■ Aim of the task: The full set of entries below, restated word for word and stripped of images, is the expected result.

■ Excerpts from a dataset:

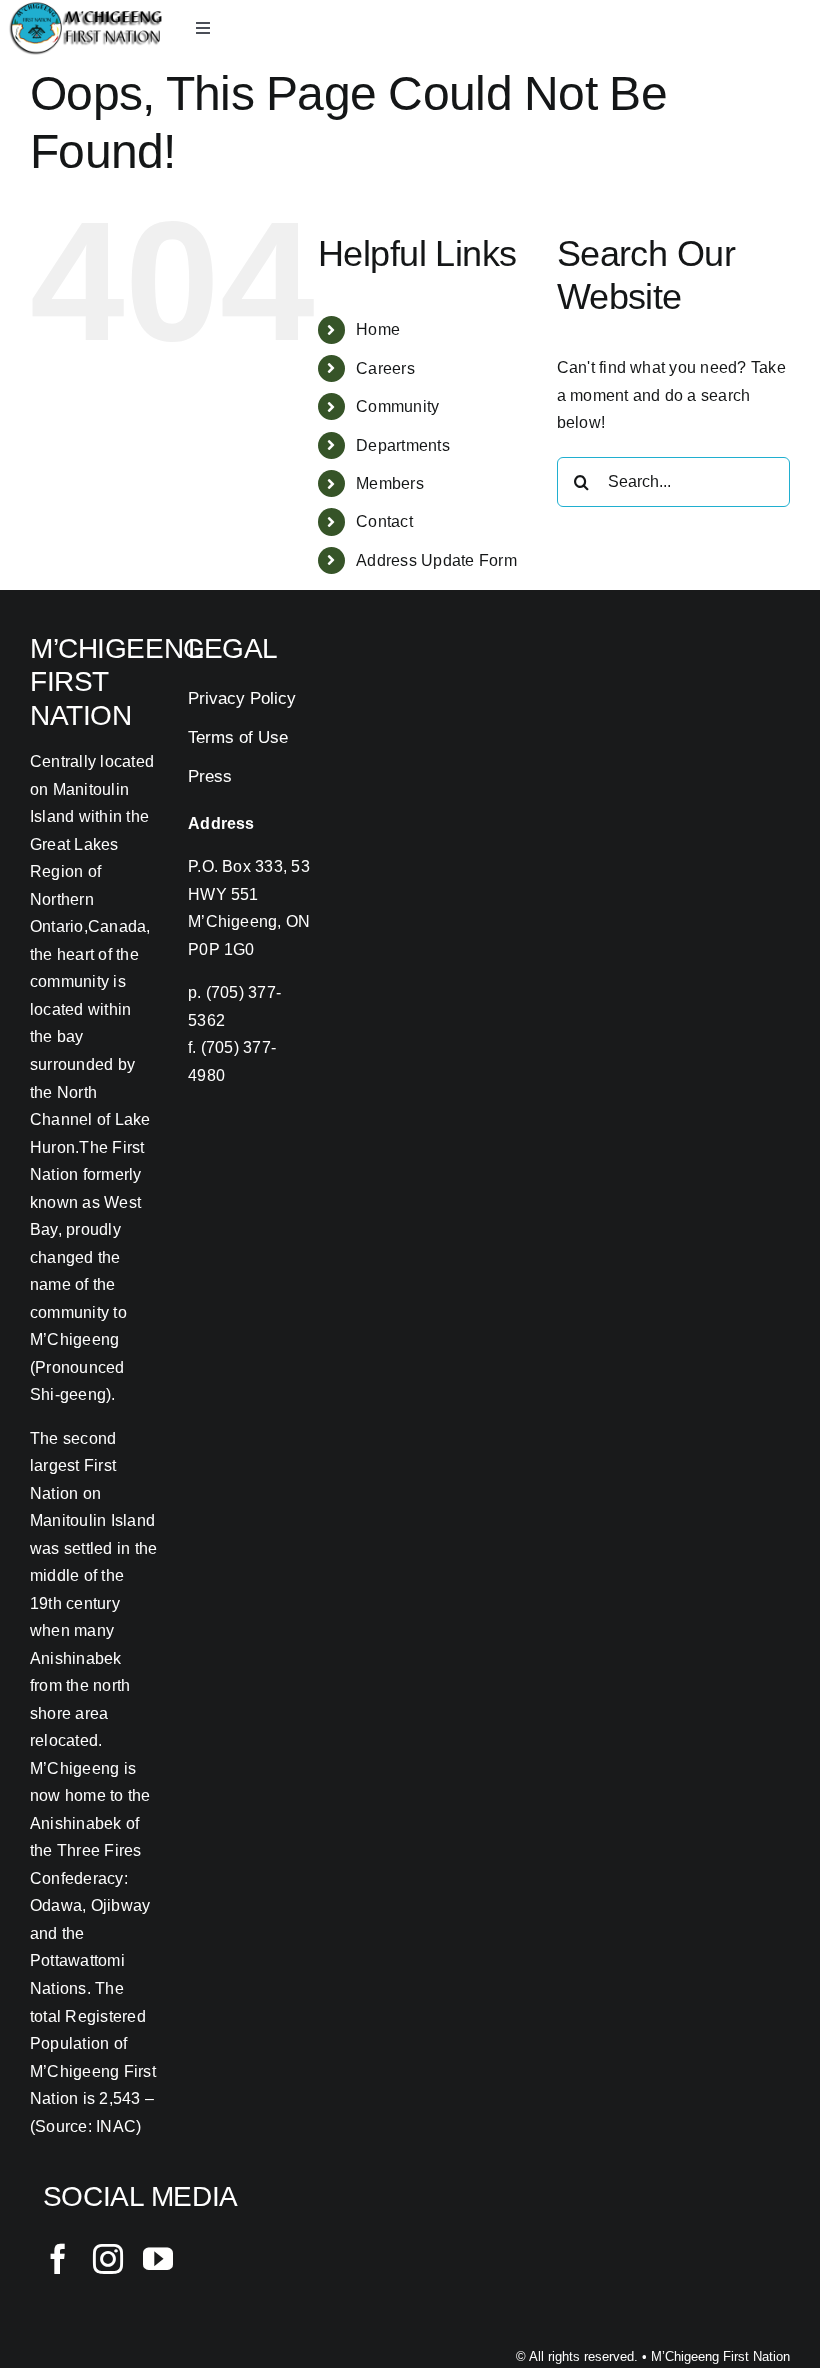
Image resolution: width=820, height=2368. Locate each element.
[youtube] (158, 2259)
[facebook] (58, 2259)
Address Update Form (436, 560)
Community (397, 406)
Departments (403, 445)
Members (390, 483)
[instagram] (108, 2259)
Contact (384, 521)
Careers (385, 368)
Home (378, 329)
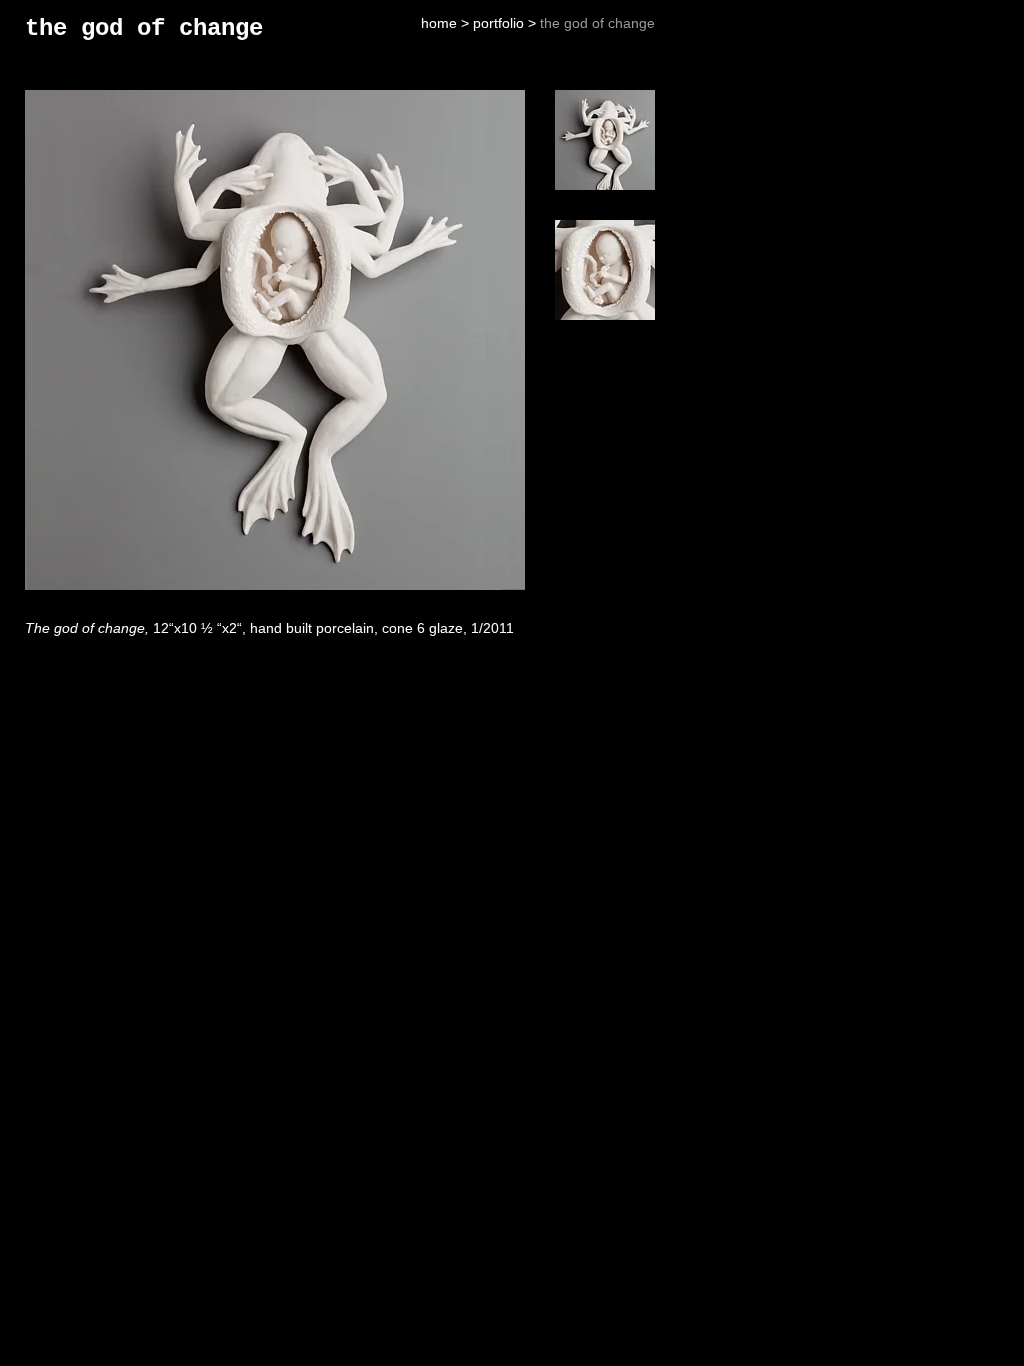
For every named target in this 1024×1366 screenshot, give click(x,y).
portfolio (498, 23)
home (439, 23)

■ Answer space:
Image resolution: width=820, height=2368. Locate each element.
[youtube] (158, 2259)
[facebook] (58, 2259)
Address Update Form (436, 560)
Community (397, 406)
Departments (403, 445)
Members (390, 483)
[instagram] (108, 2259)
Contact (384, 521)
Careers (385, 368)
Home (378, 329)
For every named target in this 1024×1366 screenshot, give click(x,y).
portfolio (498, 23)
home (439, 23)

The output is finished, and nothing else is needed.